Operating system and version: CentOS Linux release 7.5.1804
Intel MPI version: 2019.5.281
Compiler and version: 22.214.171.1241
Fabric: Mellanox Technologies MT27500
Libfabric version: 1.7.2
I have a quick question regarding Intel MPI and large (> 1GB) files created by MPI at runtime. We maintain part of a large code and the standard test suite for this code imposes a limit on file size to keep the tests small. File size is restricted using "limit filesize 1024m" (csh), but I also tested with "limit -f 1024000" (BASH) with the same results. When I start mpirun for any code requesting more than a single core, I apparently exceed this filesize limit and the code crashes. A minimal example:
program hello include 'mpif.h' integer rank, size, ierror, tag, status(MPI_STATUS_SIZE) call MPI_INIT(ierror) call MPI_COMM_SIZE(MPI_COMM_WORLD, size, ierror) call MPI_COMM_RANK(MPI_COMM_WORLD, rank, ierror) print*, 'node', rank, ': Hello world' call MPI_FINALIZE(ierror) end
This runs fine when called as follows:
#!/bin/bash ulimit -f 1024000 nproc=1 mpirun -n $nproc -ppn $nproc ./mpi-test
It also runs fine without the ulimit and with nproc increased, but crashes with the ulimit and nproc >= 2 with the following error:
=================================================================================== = BAD TERMINATION OF ONE OF YOUR APPLICATION PROCESSES = RANK 0 PID 78358 RUNNING AT pc-beethoven.cluster = KILLED BY SIGNAL: 25 (File size limit exceeded) =================================================================================== =================================================================================== = BAD TERMINATION OF ONE OF YOUR APPLICATION PROCESSES = RANK 1 PID 78359 RUNNING AT pc-beethoven.cluster = KILLED BY SIGNAL: 9 (Killed) ===================================================================================
As this minimal example doesn't read or write any files, I guess the files must belong to mpirun. Is this "normal" behavior with IMPI (something I need to contact the main developers about), or does it indicate a problem with our IMPI installation?
Thanks in advance for any help!
I have also faced the same issue after setting the limits, for single-core its working fine but more than 2 its give me the same error, there is no installation problem I guess.
We will get back to you after debugging it.

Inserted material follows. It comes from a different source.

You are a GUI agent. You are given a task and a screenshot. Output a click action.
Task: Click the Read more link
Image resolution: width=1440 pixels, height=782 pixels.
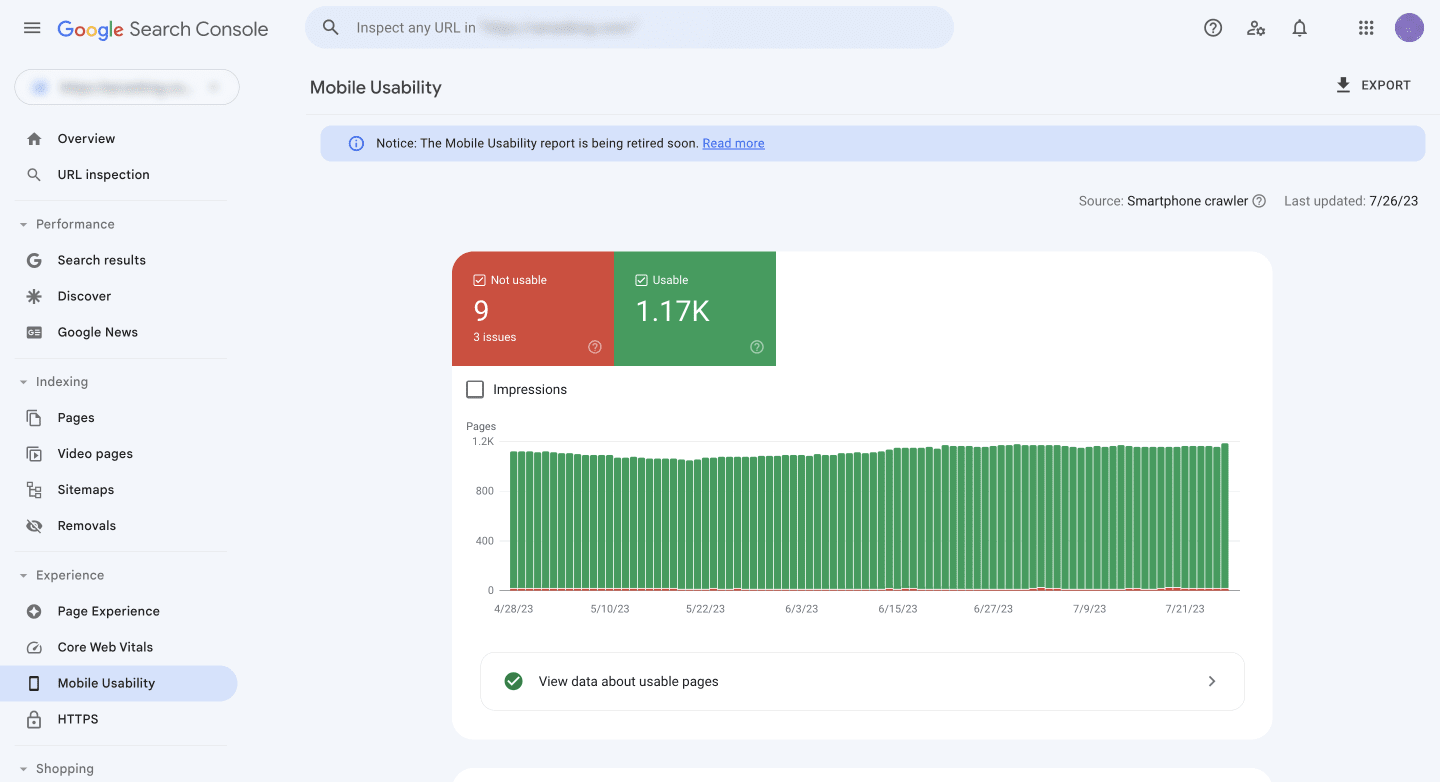(733, 143)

Thanks, that's good to know. In case it helps at all for comparison, the minimum value for "limit filesize" as a function of number of cores that we get for this example is:
1 core: limit filesize 2
2 cores: limit filesize 1661460
4 cores: limit filesize 1745940
The required filesize that you are observing is part of our shared memory fabric / user memory implementation and allocating a shared memory heap from /dev/shm. Therefore it actually works as intended.
You could theoretically disable it by switching off the shared memory implementation and also disabling the shared memory for user allocations.:
However you would also loose shared memory communication performance.